UPDATE: Police are reportedly examining a bag containing a laptop and a phone dumped in a bin near the London home of Rebekah Brooks, the former News International executive who was arrested over the weekend.

The Guardian reports that the bag was found in an underground car park and turned over to security Monday afternoon. Shortly after, Brooks’ husband, Charlie, arrived to try to reclaim the bag but security refused and instead turned the bag over to police.

Through a spokesman, Brooks’ husband told the paper that the bag and its contents belonged to him, and that he had left them with a friend who accidentally dropped them off in the wrong part of the garage. Maintenance staff “thought it was rubbish and put it in the bin,” according to the spokesman.

Police are now examining security footage taken in the garage to uncover who dropped the bag in the bin, according to the report.

Rebekah Brooks resigned last week as the CEO of News International, the British newspaper arm of Rupert Murdoch’s media empire.

Original Post Sunday at 11:25 a.m.: Rebekah Brooks has been arrested in connection with an investigation into phone hacking and bribery at News Corp’s News of the World.

The 43-year-old Brooks, who on Friday resigned as chief executive of the shuttered paper’s parent company News International, was arrested on suspicion of conspiracy and corruption, and turned herself in to a London police station, according to the BBC. She was the tenth person to be arrested in the investigation.

Though Brooks went to the station voluntarily, her spokesperson told the Associated Press that she wasn't aware she would be arrested.
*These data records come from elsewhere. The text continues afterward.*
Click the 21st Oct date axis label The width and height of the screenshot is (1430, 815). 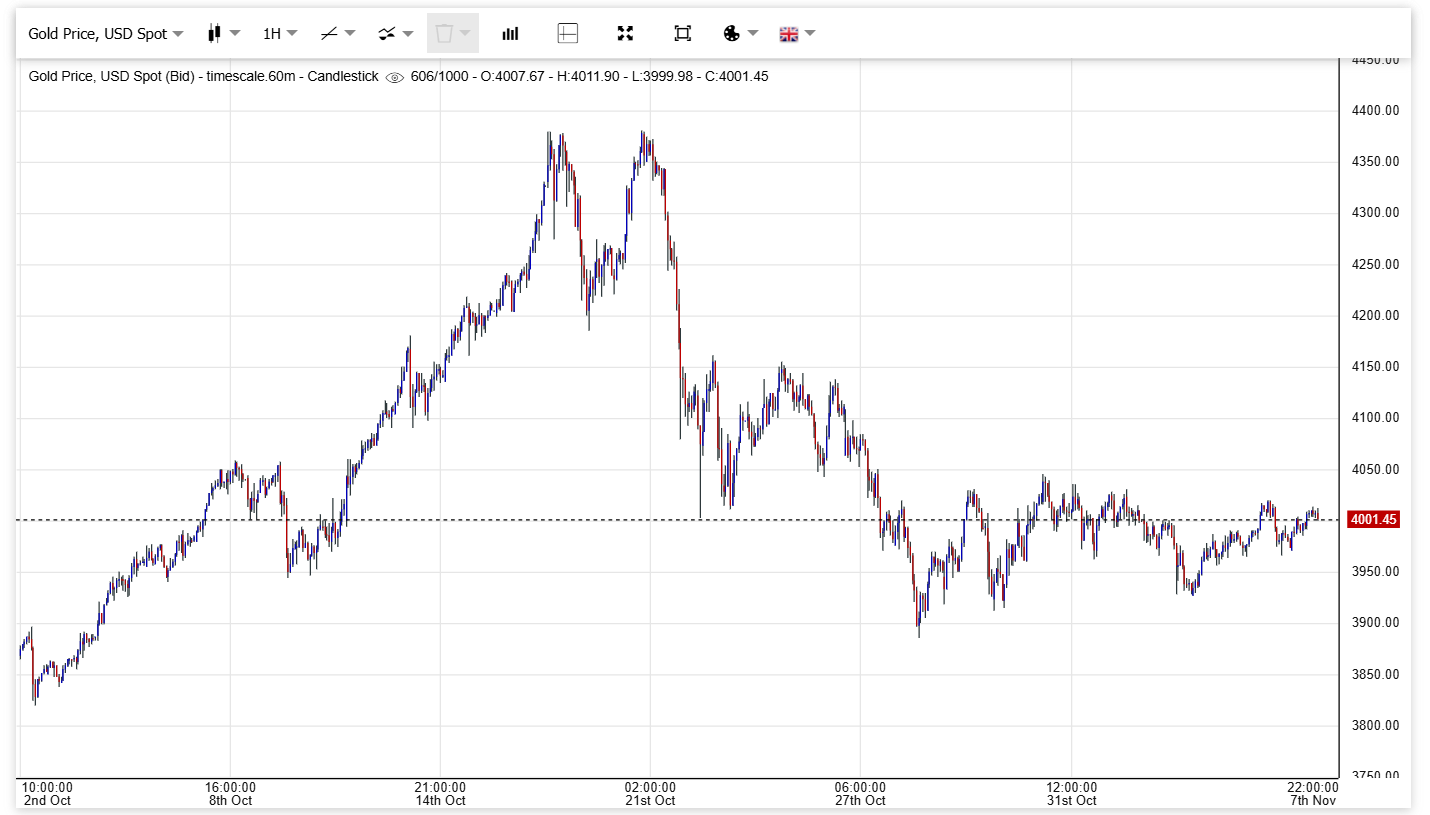click(650, 800)
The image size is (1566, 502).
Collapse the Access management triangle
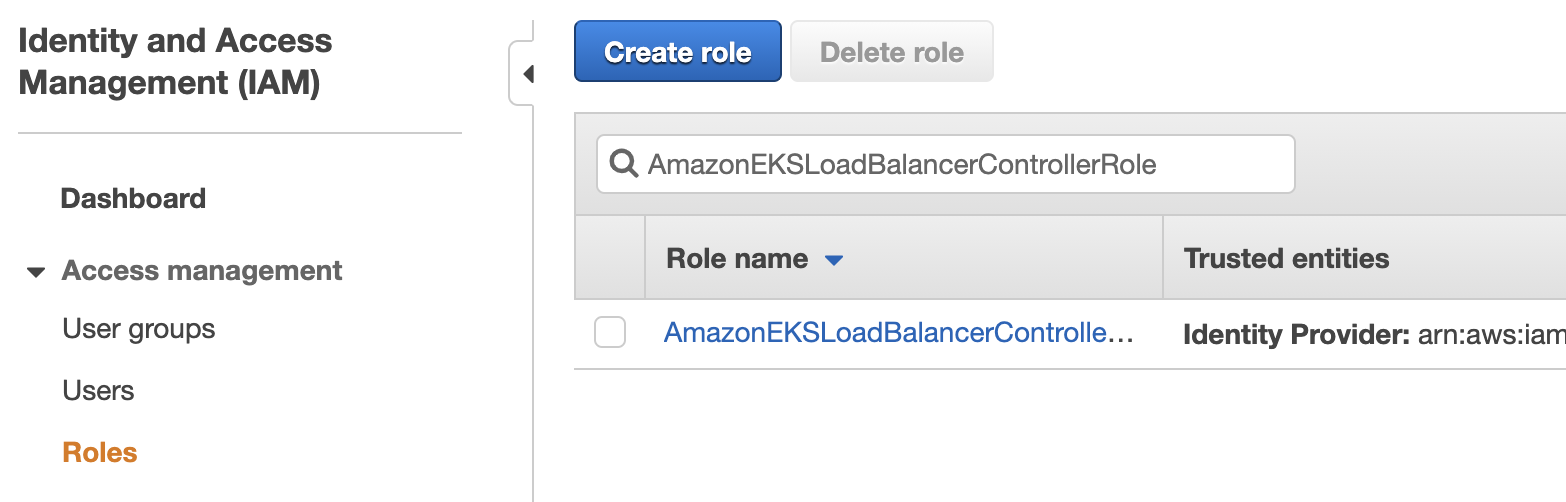(36, 272)
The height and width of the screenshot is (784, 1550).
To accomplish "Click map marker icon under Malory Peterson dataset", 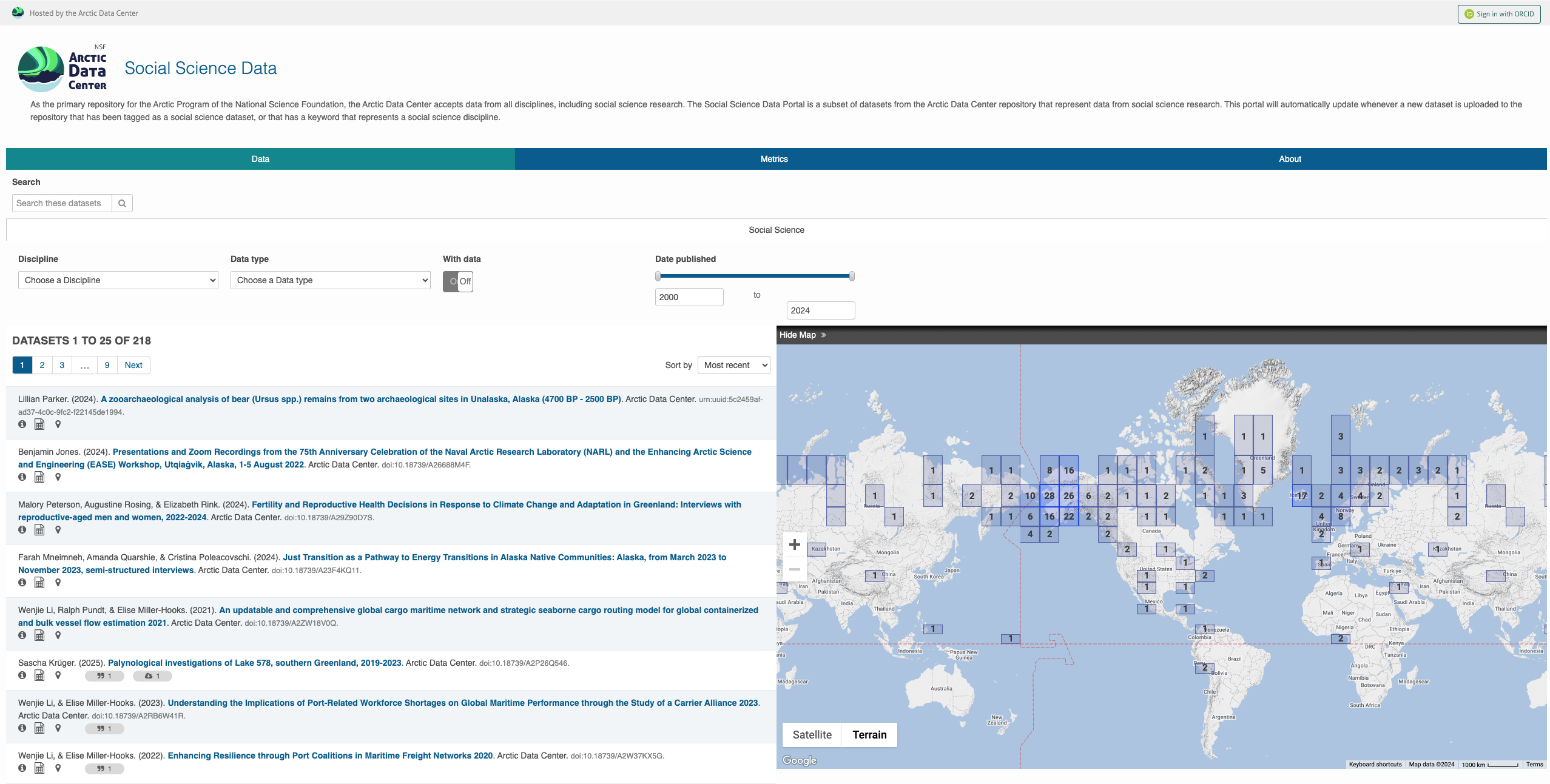I will pos(58,530).
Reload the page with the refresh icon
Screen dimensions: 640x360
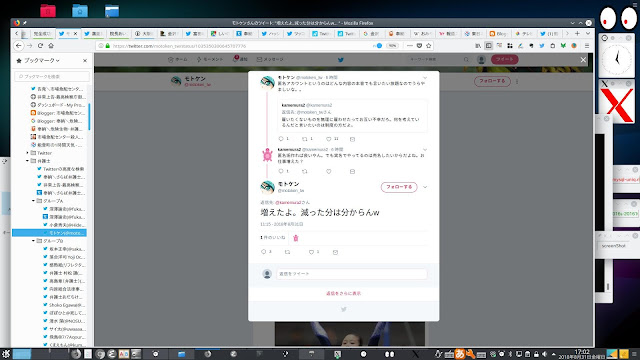pyautogui.click(x=40, y=46)
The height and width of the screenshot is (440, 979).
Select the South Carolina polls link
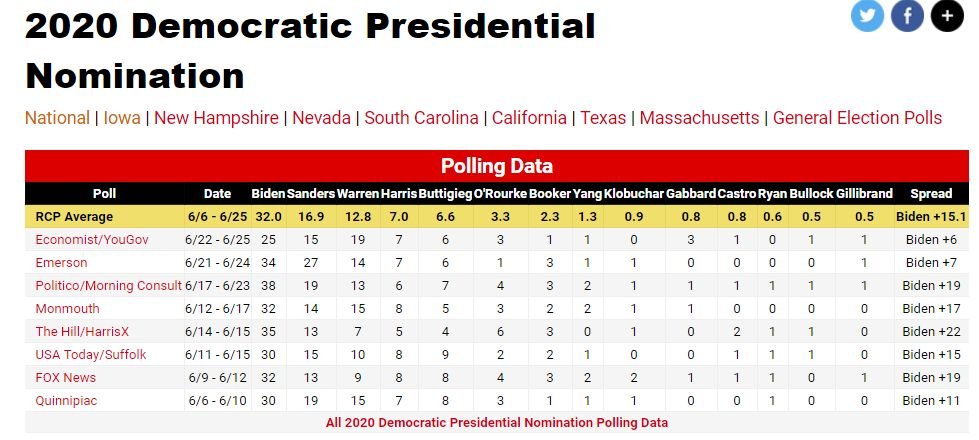pyautogui.click(x=421, y=118)
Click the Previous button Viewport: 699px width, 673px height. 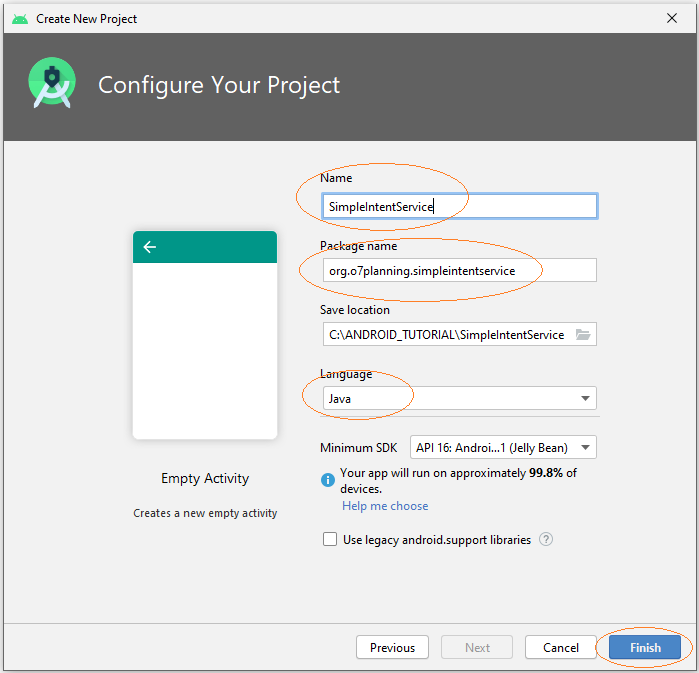click(392, 647)
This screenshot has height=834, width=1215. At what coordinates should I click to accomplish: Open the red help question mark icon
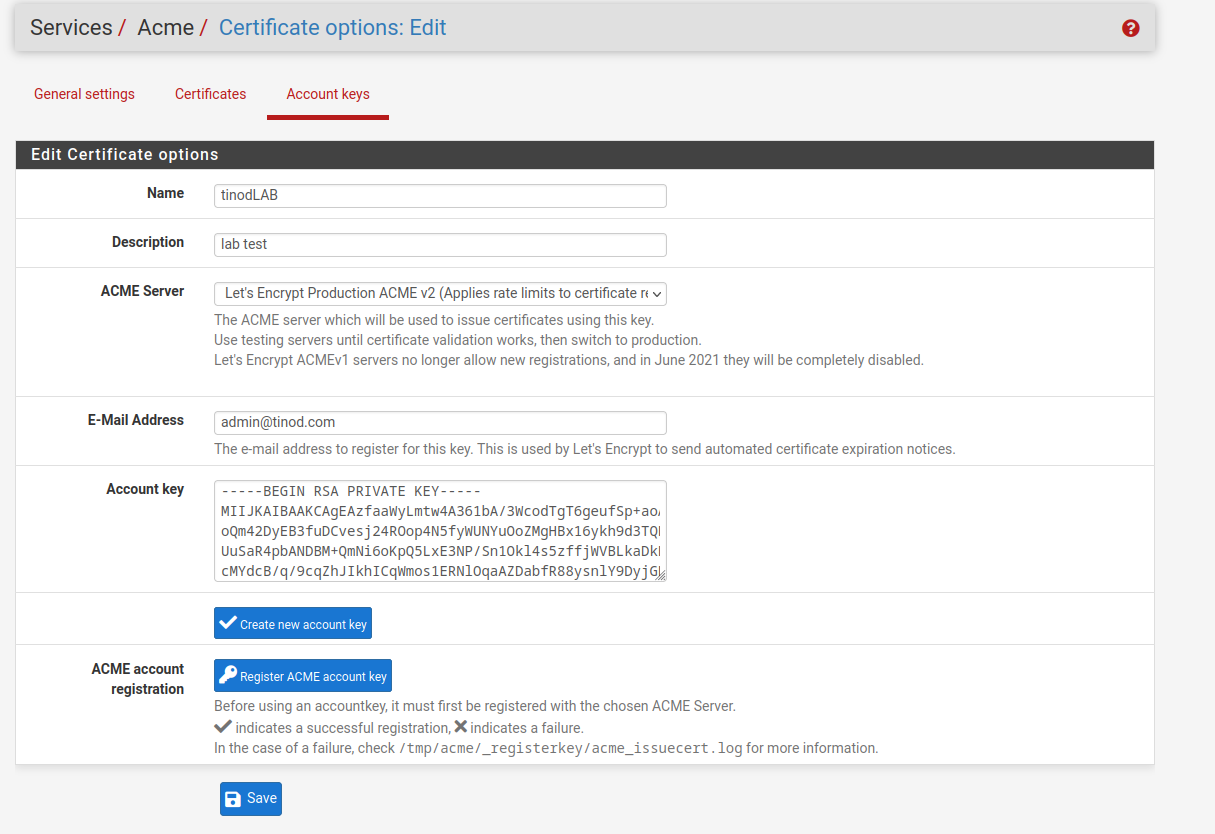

The ex-chief is scheduled to go before a committee of British Parliament this week that is investigating the allegations of hacking and bribery. But the arrest throws her planned testimony into uncertainty, because she wouldn’t have to answer questions from the committee that might sway the separate criminal investigation.

Meanwhile Scotland Yard is reeling from revelations about the cozy relations between top police officials and employees at News of the World. The Washington Post reports:

“At stake is the prestige of a 182-year-old force, with an independent inquiry set to probe corruption and mismanagement at all levels of the institution and threatening the jobs of top officials at a time when they are gearing up for a massive operation for the 2012 Olympic Games.

The scandal centers on allegations that Rupert Murdoch’s News of the World tabloid for years used illegal methods for newsgathering, including passing fat envelopes of cash to officers and tapping into the private messages of thousands of British citizens …”

Brooks has maintained that she had no knowledge of the phone hacking and alleged police bribery that brought News International to its knees in recent weeks, but she was editor of News of the World from 2000 to 2003, when the phone of a young girl, Milly Dowler, was hacked.

“My resignation makes it possible for me to have the freedom and the time to give my full cooperation to all the current and future inquiries, the police investigations and the CMS appearance.”